▶ _Source excerpt_
════

Yup. UG cars do not have surcharges. Their rentals very low – about half of traditional taxi. Most importantly there is no booking fee on top of the endless discounts up till $15 they keep throwing. Nearly everyday on every Grab taxi trip (Not Grab car which is more lucrative cuz Grab takes 20% cut of the fare. Grab taxi only 50 cents per trip yet they throw tons of money), there is some discount ranging from $3.50 to $15! After midnight, nobody takes taxi due to the midnight surcharge. UG cars rule after midnight. That’s why my night relief AT after more than 10 yrs as a cabby also gave up. He gave me exactly one month notice to quit. I then decided to look for another job and also give up together!
After I returned my taxi, I walked over to LTA to renew my taxi vocational license. Even though I’m no longer driving taxi, I thought might as well pay the $20 to renew it for another 3 years. It’s exactly 3 years since I got my taxi vocational license on 15 Jan 2014. I went on to take my Bus vocational license the following month after getting my taxi vocational license. After about 6 moths as a taxi relief driver, I went on to get a brand new i40 taxi on 5 Aug 2014. For about 2.5 years (5 Aug 14 to 2 Feb 2017), I was imprisoned in my own taxi. I was a slave to the taxi.

════

▶ _Aim_
Carry on the account of quitting taxi driving from the point where it stops. The listing is not needed.

Records of locating words and elements
════

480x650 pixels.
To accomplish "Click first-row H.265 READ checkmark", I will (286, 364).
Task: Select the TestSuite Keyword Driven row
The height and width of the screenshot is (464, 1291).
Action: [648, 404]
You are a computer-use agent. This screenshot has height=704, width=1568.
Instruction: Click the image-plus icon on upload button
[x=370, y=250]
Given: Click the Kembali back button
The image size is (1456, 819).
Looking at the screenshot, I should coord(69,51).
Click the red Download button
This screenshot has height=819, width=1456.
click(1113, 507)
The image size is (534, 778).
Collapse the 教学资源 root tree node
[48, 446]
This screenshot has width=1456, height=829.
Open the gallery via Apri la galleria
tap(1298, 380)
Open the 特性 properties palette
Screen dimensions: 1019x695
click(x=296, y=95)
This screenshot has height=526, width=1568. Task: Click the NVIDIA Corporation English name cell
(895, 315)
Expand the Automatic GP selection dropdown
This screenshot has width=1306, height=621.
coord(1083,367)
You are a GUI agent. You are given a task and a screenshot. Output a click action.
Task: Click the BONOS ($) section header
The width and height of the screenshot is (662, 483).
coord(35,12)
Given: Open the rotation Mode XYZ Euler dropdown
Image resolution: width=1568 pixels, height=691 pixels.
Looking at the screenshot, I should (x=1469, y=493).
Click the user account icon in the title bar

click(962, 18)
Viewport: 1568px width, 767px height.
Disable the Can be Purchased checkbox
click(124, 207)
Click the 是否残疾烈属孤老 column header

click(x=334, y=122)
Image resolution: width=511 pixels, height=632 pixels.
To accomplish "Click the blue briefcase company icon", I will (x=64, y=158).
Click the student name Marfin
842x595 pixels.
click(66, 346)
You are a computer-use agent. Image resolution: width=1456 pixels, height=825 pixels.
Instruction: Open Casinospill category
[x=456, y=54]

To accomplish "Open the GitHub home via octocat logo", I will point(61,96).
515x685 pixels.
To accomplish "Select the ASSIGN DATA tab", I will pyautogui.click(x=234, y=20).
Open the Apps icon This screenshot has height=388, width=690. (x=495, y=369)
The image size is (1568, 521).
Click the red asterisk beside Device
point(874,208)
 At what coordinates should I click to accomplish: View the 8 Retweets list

════

▶ _Exercise result_
I was driving everyday without off days. Only on weekends, I would leave start much later after my morning exercise at Pasir Ris park. Except on those rare occasions when my taxi undergone major repairs or got hit by another vehicle, then only I could take a breather. Other than that, it’s always driving from 6.30 am to past 5pm with at least 8 hours plying the roads.
Some say that traditional taxi could “sweep” the roads – pickup from road sides and taxi stands. Is it true? Now that everyone is holding a smartphone, this presumption no longer holds water. Only those computer illiterates stand at road kerb to hail taxi. Youngsters prefer to use apps to book UG cars where they would pick them at the foot of their blocks with no booking fee. Many taxi drivers in their 60s only resort to taxi stands and road sweeping to pick up fares. Some even off their MDT since they do not take calls at all. Reason is that many are too slow to bid for jobs on the MDT or could not read English being Chinese educated. Imagine the frustrations and anger of those elderly taxi drivers queuing at taxi stand only to witness UG cars one after another picking up pax at the same taxi stand?
Taxi drivers like me have a choice. But do the elderly taxi drivers eking out a decent living in this most expensive city in the world have a choice? Maybe, they could quit and collect cardboards at 10 cents a kilo for survival and do some exercise at the same time to keep fit? There is no helping hand to help this group of taxi drivers who have devoted their entire life to this dying profession. It is a sad and pitiful reality which not many are taking their plight seriously.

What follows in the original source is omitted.